Doing a Spatial Join with Boson
Use the Boson spatial join provider. All Boson Datasets have a
~geodesic.boson.dataset.Dataset.join
method that can be used to join two datasets. Set the
spatial_join
parameter to True
to perform a spatial join.
Setup
Start by creating a project, if you don't already have one set up, then set it as the active project.
import geodesic
geodesic.set_active_project('tutorials')
Load the Building Footprint Dataset
Next, we must load or create the datasets we wish to join. In this case, we are going to join two datasets that are already loaded into the system - building footprints from Microsoft Plantary Computer and the town boundaries for Maine from ArcGIS Living Atlas. The resulting dataset will have the building footprints and heights from Microsoft Plantary Computer, and the town boundaries and names from ArcGIS Living Atlas. Let's first take a look at the building footprints dataset.
maine_footprints_ds = geodesic.get_dataset('microsoft-building-footprints-maine')
maine_footprints = maine_footprints_ds.search(limit=10)
maine_footprints
We can share this dataset to an ArcGIS map or a web map by generating a share token and getting a URL from it. Here, we will share the building footprints dataset to an ipyleaflet map.
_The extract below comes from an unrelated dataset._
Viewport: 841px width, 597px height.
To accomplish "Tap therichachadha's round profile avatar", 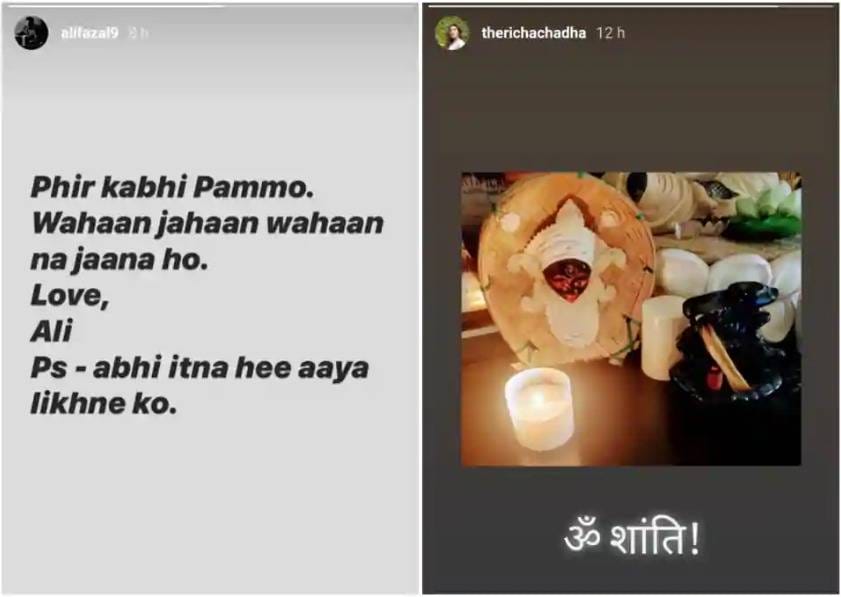I will point(452,33).
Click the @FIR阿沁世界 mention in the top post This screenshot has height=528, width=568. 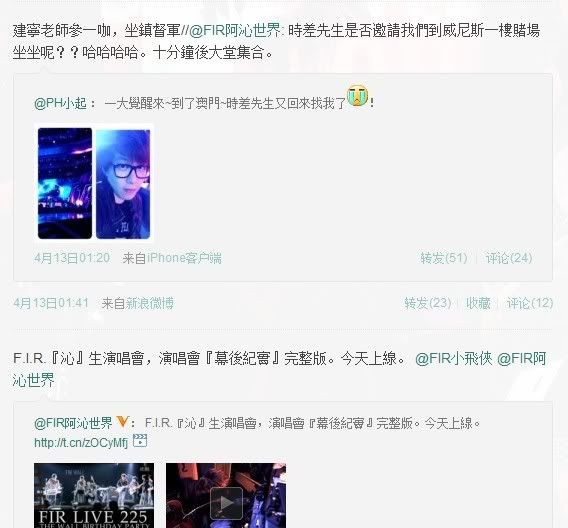click(235, 30)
To see an example of sharing a dataset to an ArcGIS map, see Working with Multiple Data Sources in your Environment of Choice - ArcGIS Online
from geodesic import mapping
from ipyleaflet import VectorTileLayer
maine_footprints_share_token = maine_footprints_ds.share_as_ogc_tiles_service()
maine_footprints_url = maine_footprints_share_token.get_ogc_vector_tile_url()
footprints_layer = VectorTileLayer(name="Building Footprints", url=maine_footprints_url)
m = mapping.Map(center=(43.66,-70.25), zoom=14)
m.add_layer()
m
Load the Town Boundaries Dataset
Now, let's load the town boundaries dataset.
maine_towns_ds = geodesic.get_dataset('maine_towns')
maine_towns = maine_towns_ds.search(limit=10)
maine_towns
As you can see, the town boundaries dataset contains the names of the towns in Maine, along with
their geometries. There are also some other fields that we are not interested in for this example,
such as last_edited_user
. We will drop those fields in the join step. Let's display the town
boundaries on a map:
maine_towns_url = maine_towns_ds.share_as_ogc_tiles_service().get_ogc_vector_tile_url()
towns_layer = VectorTileLayer(name="Maine Towns", url=maine_towns_url)
m = mapping.Map(center=(43.66,-70.25), zoom=11)
m.add_layer(towns_layer)
m
Perform the Spatial Join
Now that we have loaded both datasets, we can perform the spatial join, using the Dataset.join()
method. We set the field
to join on as None
, and the spatial_join
keyword to True
. We will
join the building footprints dataset as the left dataset with the town boundaries dataset as the
right. The use_geometry
parameter determines which dataset's geometry to use for the join ('right'
or 'left'). We will use the building footprints dataset's geometry for the join by specifying
use_geometry='left'
. The drop_fields
and right_drop_fields
parameters allow you to drop fields
from the left and right datasets, respectively, that you don't want in the joined dataset. We will
drop unnecessary columns from the town boundaries dataset with the right_drop_fields
keyword.
maine_footprints_towns_joined = maine_footprints_ds.join(
name='maine-footprints-towns-joined',
right_dataset=maine_towns_ds,
field=None,
spatial_join=True,
right_drop_fields=['created_date', 'created_user', 'last_edited_date', 'last_edited_user', 'id'],
use_geometry='left',
skip_initialize=True,
)
maine_footprints_towns_joined.save()
skip_initialize=True
. This will skip the initialization ofthe right dataset, which can be time-consuming for large datasets. As a result, all joins will be
dynamic. You must query with a bounding box or geometry; a search without either will not work. Also
take care not to query with a bounding box that will return a large number of features on the right
dataset. Should the nature of the datasets make dynamic joins problematic, you can run a Tesseract
job to create a spatially joined (non-dynamic) dataset. See the
:doc:Tesseract Job Guide <../../guides/advanced_guides/tesseract_jobs>
for more information.
Let's take a look at the joined dataset:
portland_bbox = [-70.3150, 43.5875, -70.1800, 43.7200]
maine_footprints_towns_joined_gdf = maine_footprints_towns_joined.search(bbox=portland_bbox, limit=10)
maine_footprints_towns_joined_gdf
And there you have it - a dynamic spatial join between two datasets using Boson.